Cardiovascular Disease Detection from Multi-View Chest X-rays with BI-Mamba
Zefan Yang, Jiajin Zhang, Ge Wang, Mannudeep K. Kalra, Pingkun Yan
TL;DR
This work tackles cardiovascular disease risk prediction from chest X-ray, aiming to reduce radiation exposure relative to CT while maintaining predictive accuracy. It introduces BI-Mamba, a bidirectional state-space sequence model that processes concatenated multi-view chest X-ray patches with linear time complexity, enabling effective long-range dependency modeling at high image resolutions. On NLST-derived data from 10,395 subjects, BI-Mamba with early input patch concatenation achieves an AUROC of 0.8243—outperforming ViT-S and ResNet-50 baselines with similar parameter counts—and uses at least 30.5% less GPU memory during training; while the CT-based Tri-2D method reaches 0.8710 AUROC, BI-Mamba demonstrates the strong potential of chest X-ray for safe, low-cost CVD risk assessment. These results underscore the practical value of efficient bidirectional sequence modeling for multi-view medical imaging and offer a promising path toward broader adoption of chest X-ray-based risk stratification in clinical settings.
Abstract
Accurate prediction of Cardiovascular disease (CVD) risk in medical imaging is central to effective patient health management.

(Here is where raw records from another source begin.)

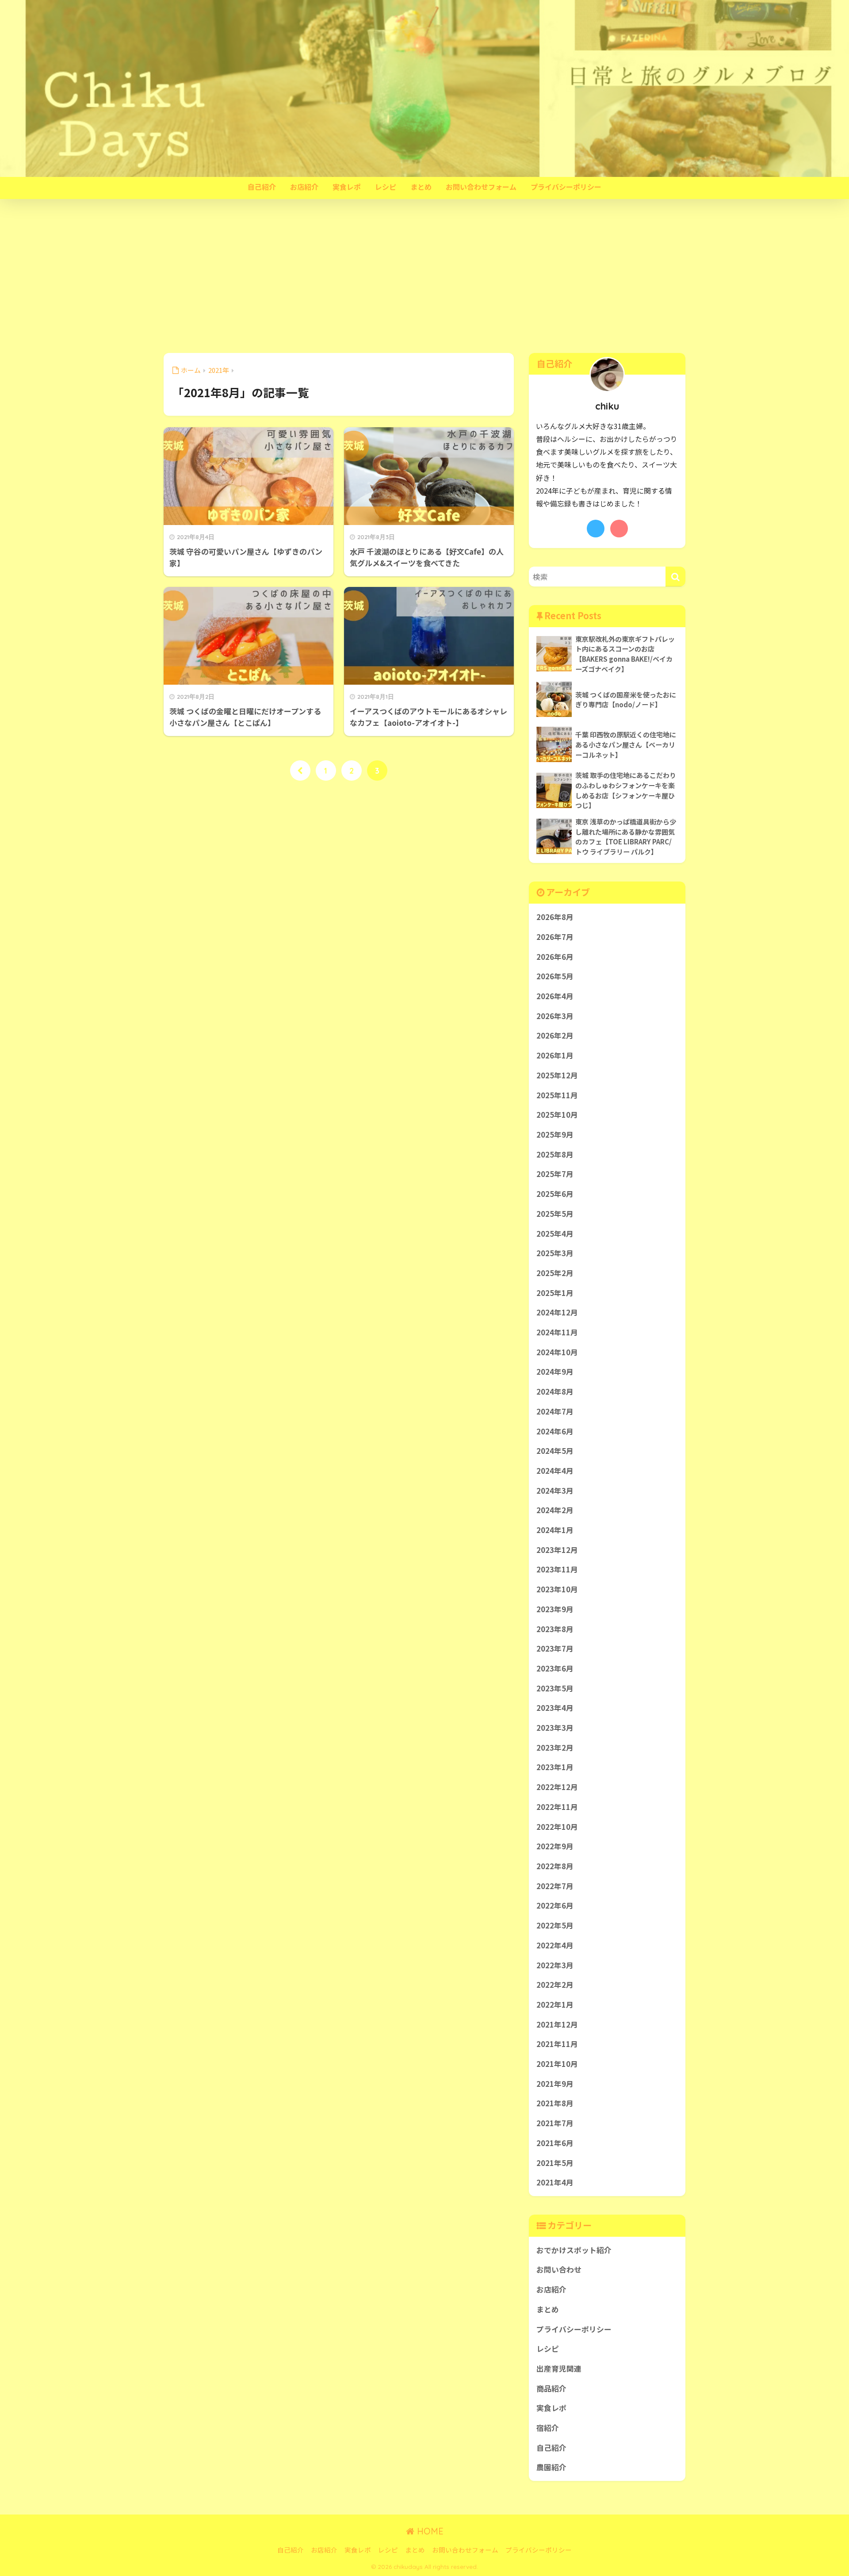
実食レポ (347, 186)
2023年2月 (555, 1747)
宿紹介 (547, 2428)
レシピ (385, 186)
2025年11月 (557, 1095)
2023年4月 (555, 1707)
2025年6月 (555, 1193)
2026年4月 (555, 996)
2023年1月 (555, 1767)
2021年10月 (557, 2063)
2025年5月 (555, 1213)
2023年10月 (557, 1589)
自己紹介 (262, 186)
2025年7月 (555, 1174)
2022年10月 (557, 1826)
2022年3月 (555, 1965)
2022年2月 (555, 1984)
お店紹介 (304, 186)
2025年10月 (557, 1114)
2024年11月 (557, 1332)
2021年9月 (555, 2083)
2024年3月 (555, 1490)
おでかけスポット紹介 (574, 2250)
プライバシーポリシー (566, 186)
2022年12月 (557, 1787)
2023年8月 (555, 1629)
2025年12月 (557, 1075)
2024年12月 (557, 1312)
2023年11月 (557, 1569)
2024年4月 (555, 1470)
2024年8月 (555, 1391)
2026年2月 (555, 1035)
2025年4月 (555, 1233)
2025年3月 (555, 1253)
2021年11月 (557, 2044)
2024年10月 (557, 1352)
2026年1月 (555, 1055)
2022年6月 (555, 1905)
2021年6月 (555, 2143)
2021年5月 (555, 2163)
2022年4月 (555, 1945)
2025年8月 (555, 1154)
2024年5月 (555, 1450)
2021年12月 (557, 2024)
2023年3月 (555, 1727)
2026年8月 (555, 917)
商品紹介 (551, 2388)
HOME (429, 2531)
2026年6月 (555, 956)
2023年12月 (557, 1550)
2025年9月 (555, 1134)
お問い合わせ (558, 2269)
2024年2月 (555, 1510)
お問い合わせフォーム (481, 186)
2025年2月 (555, 1273)
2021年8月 (555, 2103)
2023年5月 (555, 1688)
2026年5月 (555, 976)
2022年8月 (555, 1866)
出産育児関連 (558, 2368)
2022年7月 (555, 1886)
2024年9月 (555, 1371)
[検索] (675, 576)
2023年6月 (555, 1668)
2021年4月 (555, 2182)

Previous studies have demonstrated that imaging features in computed tomography (CT) can help predict CVD risk. However, CT entails notable radiation exposure, which may result in adverse health effects for patients. In contrast, chest X-ray emits significantly lower levels of radiation, offering a safer option. This rationale motivates our investigation into the feasibility of using chest X-ray for predicting CVD risk. Convolutional Neural Networks (CNNs) and Transformers are two established network architectures for computer-aided diagnosis. However, they struggle to model very high resolution chest X-ray due to the lack of large context modeling power or quadratic time complexity. Inspired by state space sequence models (SSMs), a new class of network architectures with competitive sequence modeling power as Transfomers and linear time complexity, we propose Bidirectional Image Mamba (BI-Mamba) to complement the unidirectional SSMs with opposite directional information. BI-Mamba utilizes parallel forward and backwark blocks to encode longe-range dependencies of multi-view chest X-rays. We conduct extensive experiments on images from 10,395 subjects in National Lung Screening Trail (NLST). Results show that BI-Mamba outperforms ResNet-50 and ViT-S with comparable parameter size, and saves significant amount of GPU memory during training. Besides, BI-Mamba achieves promising performance compared with previous state of the art in CT, unraveling the potential of chest X-ray for CVD risk prediction.